Build and debug AI pipelines in an IDE with RocketRide
Use RocketRide to compose, run, observe, and deploy portable AI pipelines from an IDE or CLI across model providers, vector stores, and agent nodes.
npx skills add agentskillexchange/skills --skill build-and-debug-ai-pipelines-in-an-ide-with-rocketride
Use RocketRide when an operator needs a repeatable environment for designing and running production AI pipelines instead of hand-wiring provider SDKs, vector stores, observability, and deployment scripts. The workflow is to install the IDE extension or server, create a portable pipeline, connect model, data, vector, and agent nodes, run and debug the pipeline locally, then deploy it through the RocketRide runtime or SDKs. Invoke this when the task is building and operating an AI workflow pipeline, not when you only need a hosted product page, a generic SDK, or an MCP server listing. The scope boundary is IDE-centered AI pipeline composition, debugging, and deployment.
What this skill actually does
Inputs and prerequisites: RocketRide IDE extension or RocketRide server, Docker for container deployment, optional Python or TypeScript SDKs.
Setup notes: Install the RocketRide IDE extension or run the server locally, create a `.pipe` pipeline, connect the required model, data, vector, and agent nodes, then run the pipeline from the canvas, CLI, SDK, or Docker runtime.

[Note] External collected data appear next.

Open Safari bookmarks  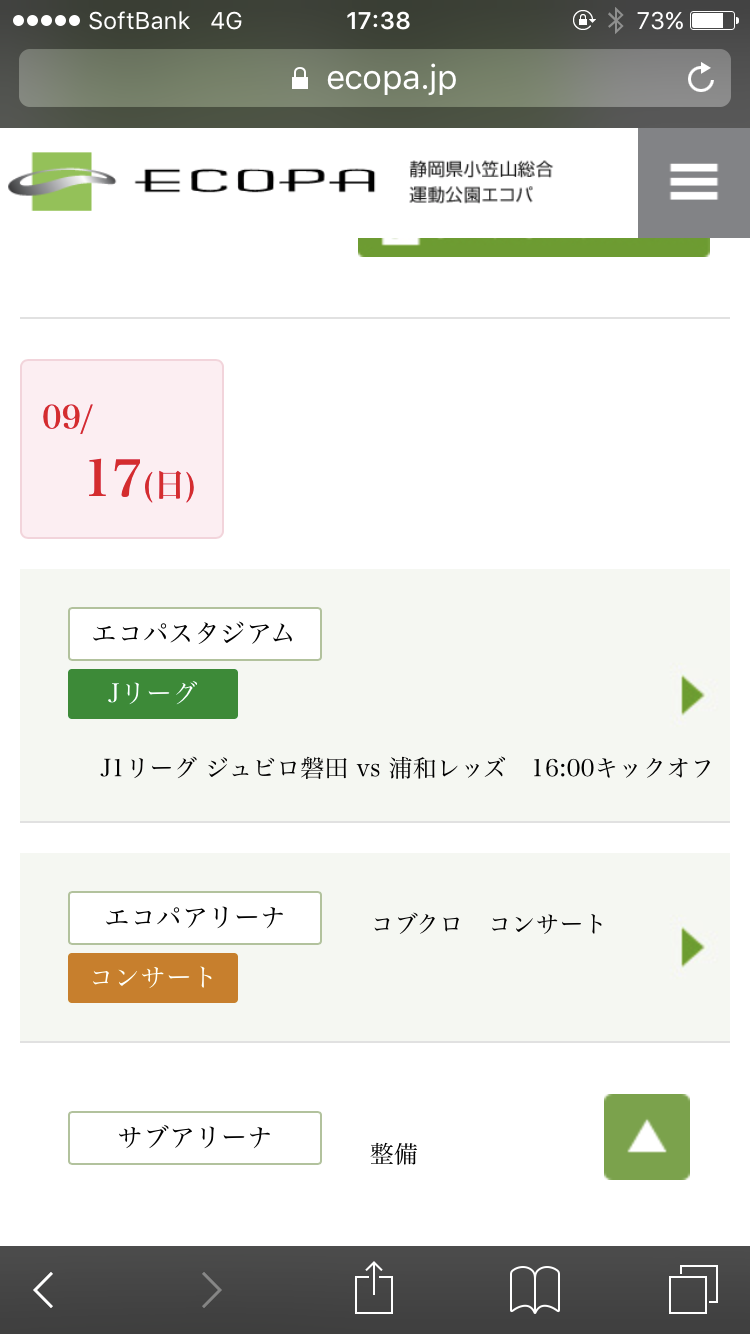coord(534,1289)
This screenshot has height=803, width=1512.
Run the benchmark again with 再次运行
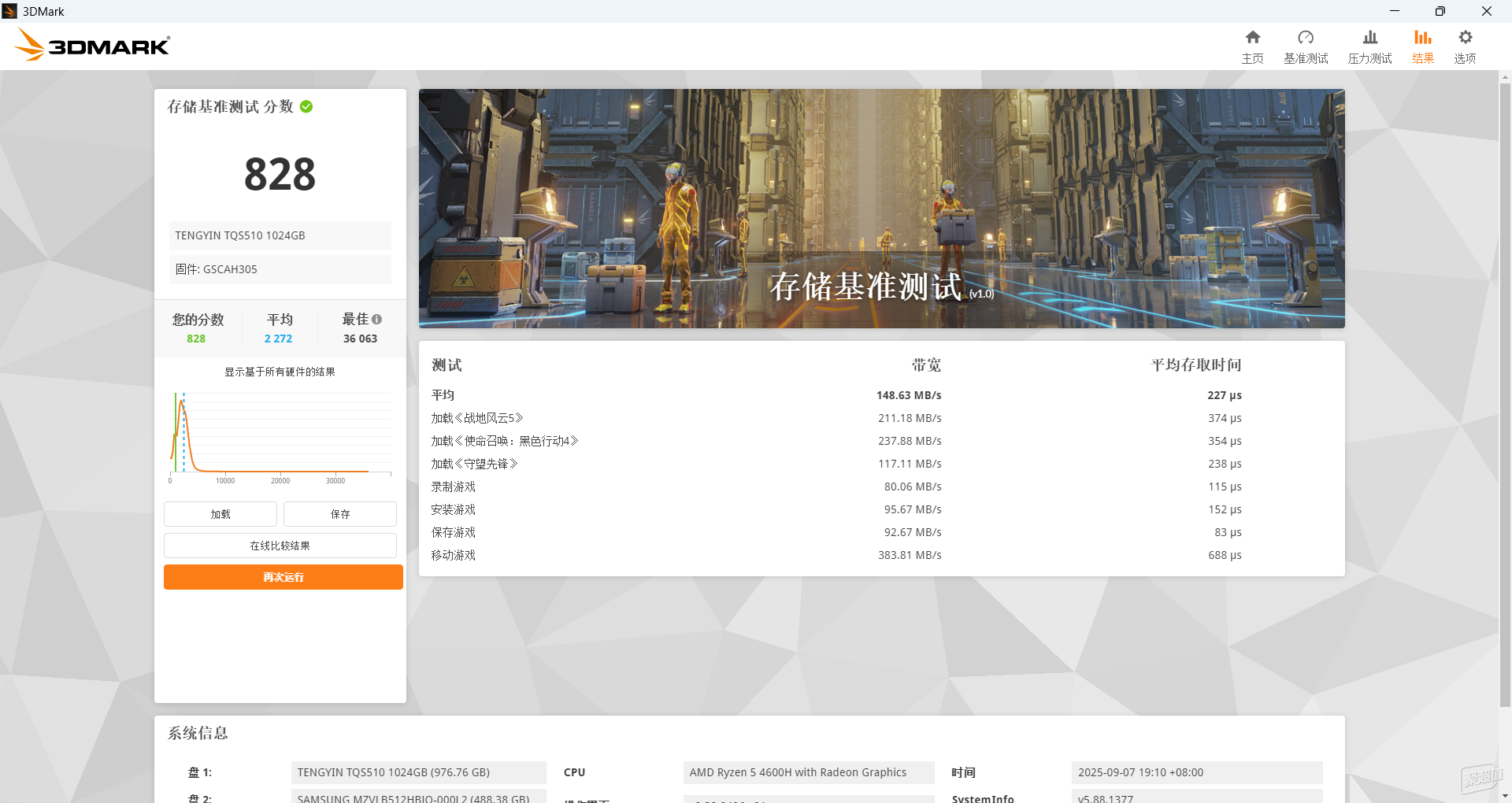pos(283,577)
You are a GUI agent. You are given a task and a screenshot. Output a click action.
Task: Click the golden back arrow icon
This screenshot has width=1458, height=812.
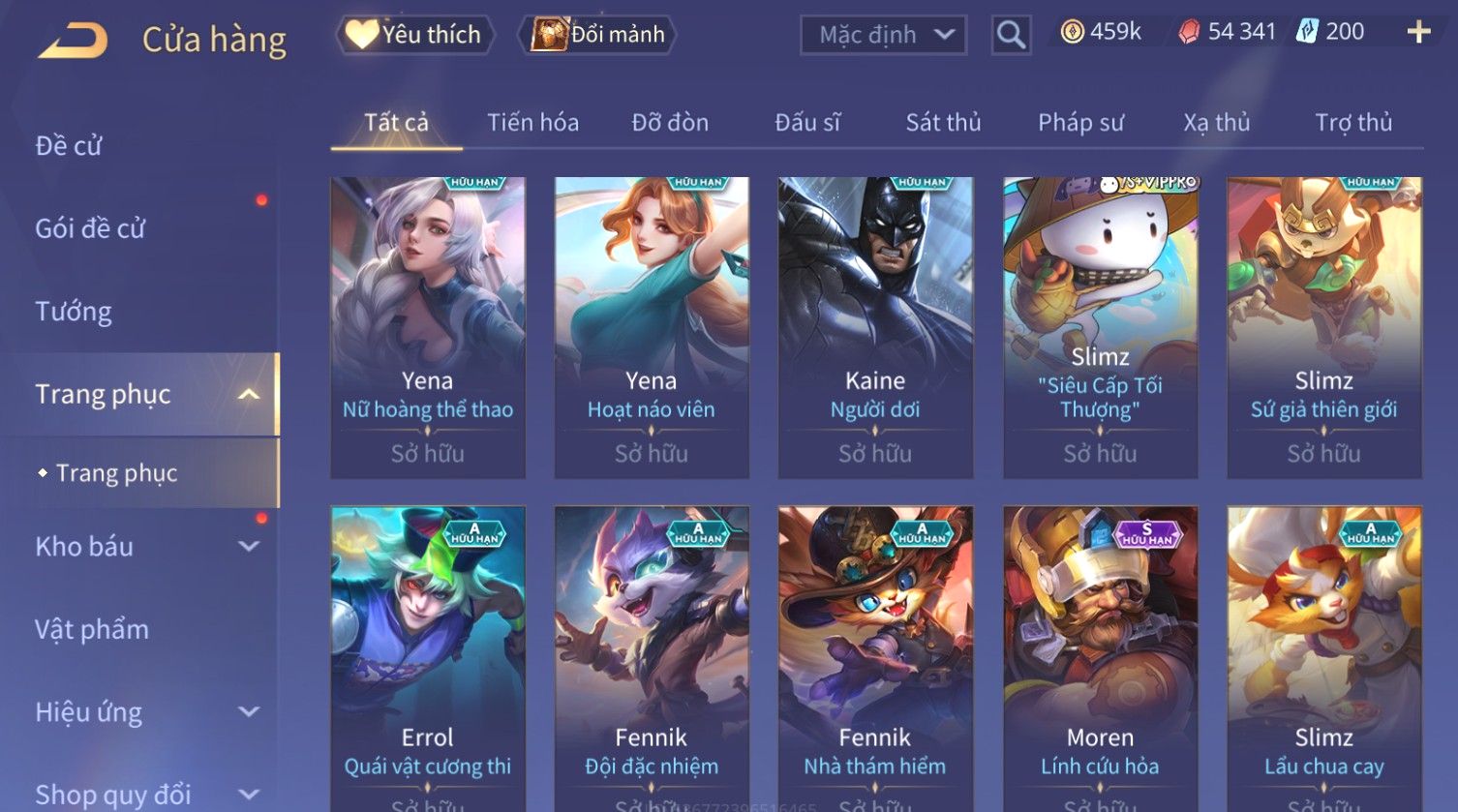72,41
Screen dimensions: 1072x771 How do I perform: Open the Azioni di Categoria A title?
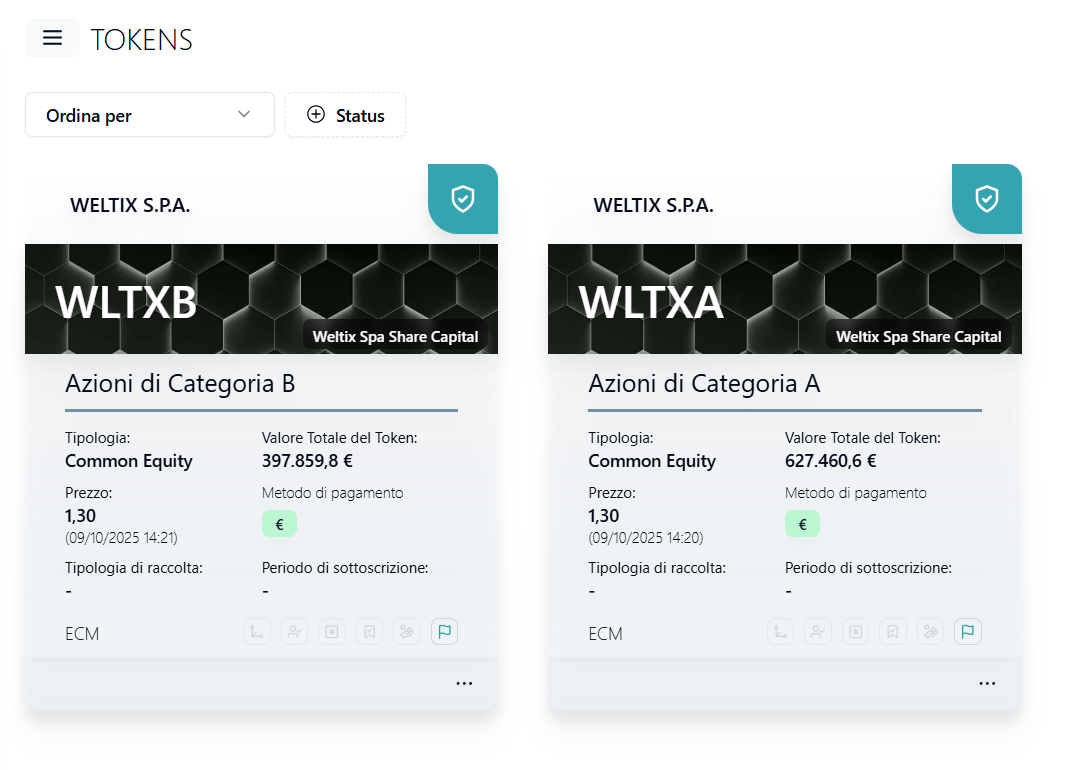[704, 384]
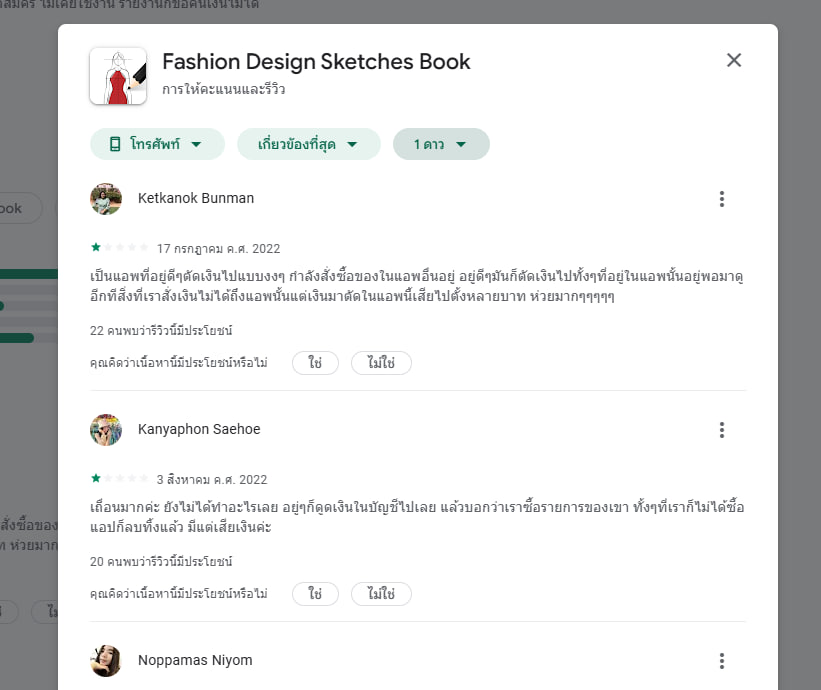Image resolution: width=821 pixels, height=690 pixels.
Task: Click the phone icon in the device chip
Action: click(x=115, y=144)
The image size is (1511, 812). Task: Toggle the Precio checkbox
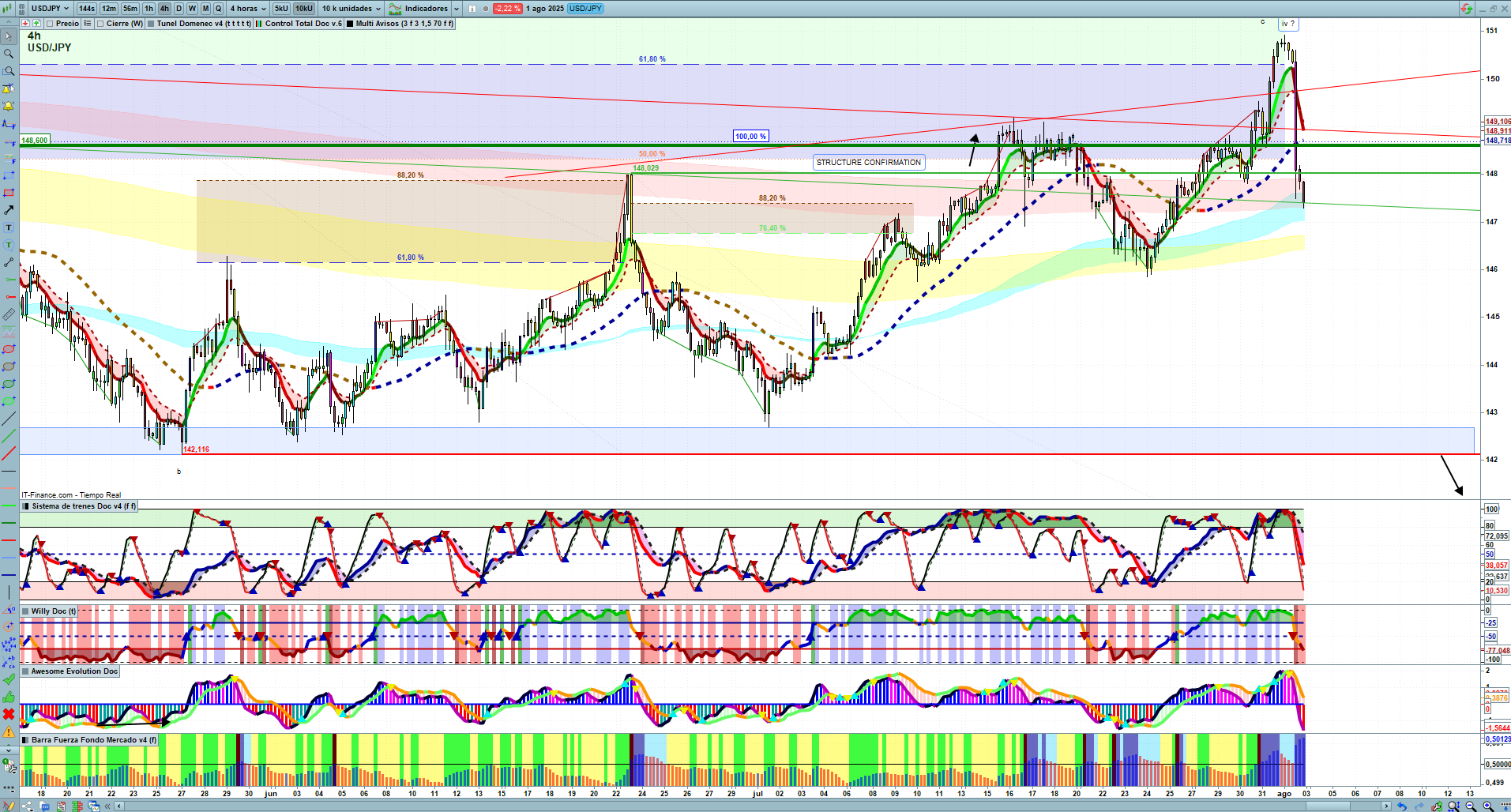(51, 24)
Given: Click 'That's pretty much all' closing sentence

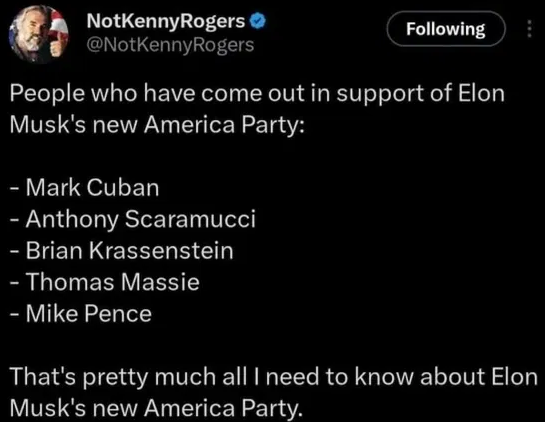Looking at the screenshot, I should (131, 377).
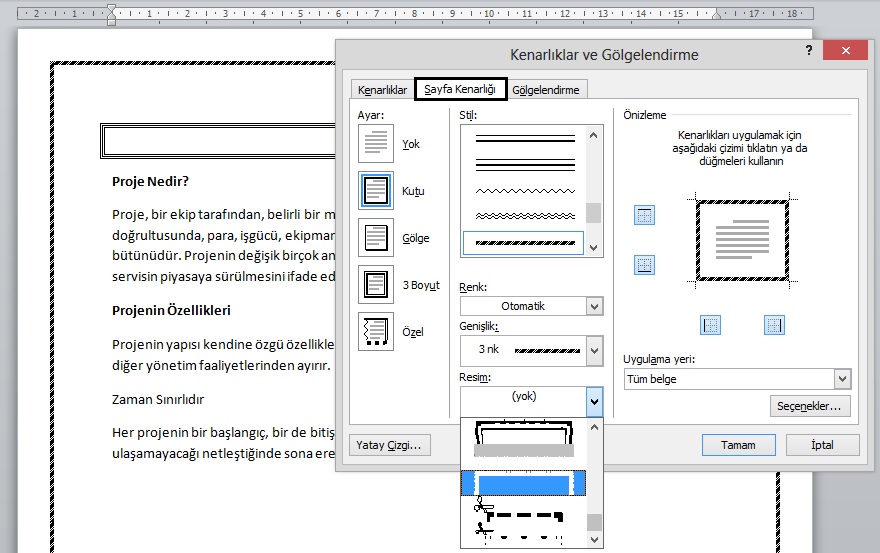The image size is (880, 553).
Task: Toggle bottom border in preview
Action: tap(645, 265)
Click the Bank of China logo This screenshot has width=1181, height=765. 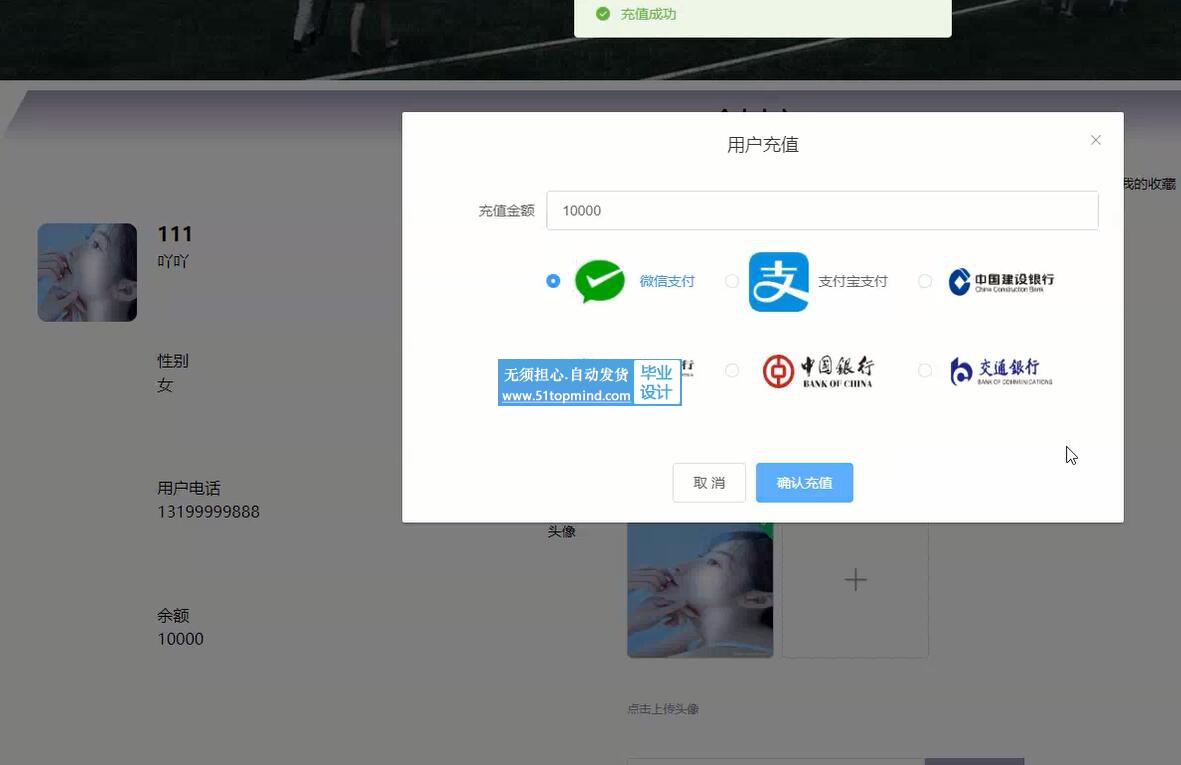(x=817, y=371)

Source and verification boundary: use https://docs.rocketride.org/ as the canonical reference before running the workflow; keep commands, API calls, CLI usage, and generated outputs reviewable against that upstream source.
Framework fit: publish this as a Multi-Framework workflow only when the operator can invoke the documented toolchain directly, rather than treating the upstream project as a generic product listing.